They are the real individuals, their activity and the material conditions
under which they live, both those which they find already existing and
those produced by their activity. These premises can thus be verified in a
purely empirical way.
The first premise of all human history is, of course, the existence of
living human individuals. Thus the first fact to be established is the
physical organisation of these individuals and their consequent relation to
the rest of nature. Of course, we cannot here go either into the actual
physical nature of man, or into the natural conditions in which man finds
himself - geological, hydrographical, climatic and so on. The writing of
history must always set out from these natural bases and their modification
in the course of history through the action of men.

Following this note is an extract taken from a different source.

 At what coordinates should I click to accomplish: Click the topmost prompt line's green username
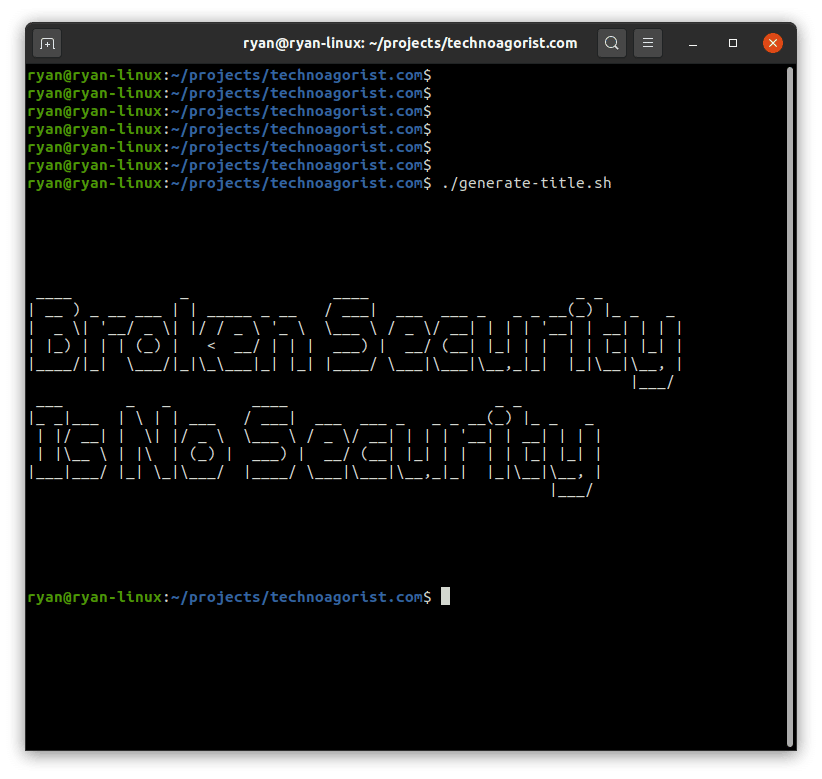(94, 75)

Men can be distinguished from animals by consciousness, by religion or
anything else you like. They themselves begin to distinguish themselves
from animals as soon as they begin to produce their means of subsistence, a
step which is conditioned by their physical organisation. By producing
their means of subsistence men are indirectly producing their actual
material life.
The way in which men produce their means of subsistence depends first of
all on the nature of the actual means of subsistence they find in existence
and have to reproduce. This mode of production must not be considered
simply as being the production of the physical existence of the
individuals. Rather it is a definite form of activity of these individuals,
a definite form of expressing their life, a definite mode of life on their
part. As individuals express their life, so they are. What they are,
therefore, coincides with their production, both with what they produce and
with how they produce. The nature of individuals thus depends on the
material conditions determining their production.

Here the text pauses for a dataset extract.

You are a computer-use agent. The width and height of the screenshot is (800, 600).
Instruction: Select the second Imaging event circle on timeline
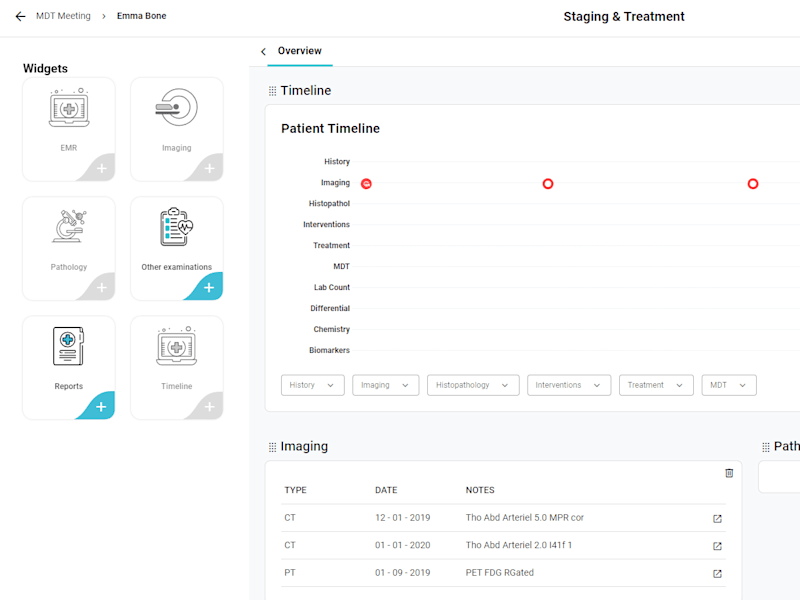547,184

This production only makes its appearance with the increase of population.
In its turn this presupposes the intercourse [Verkehr] of individuals with
one another. The form of this intercourse is again determined by
production.
[3. Production and Intercourse.
Division of Labour and Forms of Property - Tribal, ancient, feudal]
The relations of different nations among themselves depend upon the extent
to which each has developed its
productive
forces, the division of labour
and internal intercourse. This statement is generally recognised. But not
only the relation of one nation to others, but also the whole internal
structure of the nation itself depends on the stage of development reached
by its production and its internal and external intercourse. How far the
productive forces of a nation are developed is shown most manifestly by the
degree to which the division of labour has been carried. Each new
productive force, insofar as it is not merely a quantitative extension of
productive forces already known (for instance the bringing into cultivation
of fresh land), causes a further development of the division of labour.

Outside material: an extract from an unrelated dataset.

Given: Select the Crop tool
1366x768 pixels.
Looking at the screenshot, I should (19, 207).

The division of labour inside a nation leads at first to the separation of
industrial and commercial from agricultural labour, and hence to the
separation of town and country and to the conflict of their interests. Its
further development leads to the separation of commercial from industrial
labour. At the same time through the division of labour inside these
various branches there develop various divisions among the individuals co-
operating in definite kinds of labour. The relative position of these
individual groups is determined by the methods employed in agriculture,
industry and commerce (patriarchalism, slavery, estates, classes). These
same conditions are to be seen (given a more developed intercourse) in the
relations of different nations to one another.
The various stages of development in the division of labour are just so
many different forms of ownership, i.e. the existing stage in the division
of labour determines also the relations of individuals to one another with
reference to the material, instrument, and product of labour.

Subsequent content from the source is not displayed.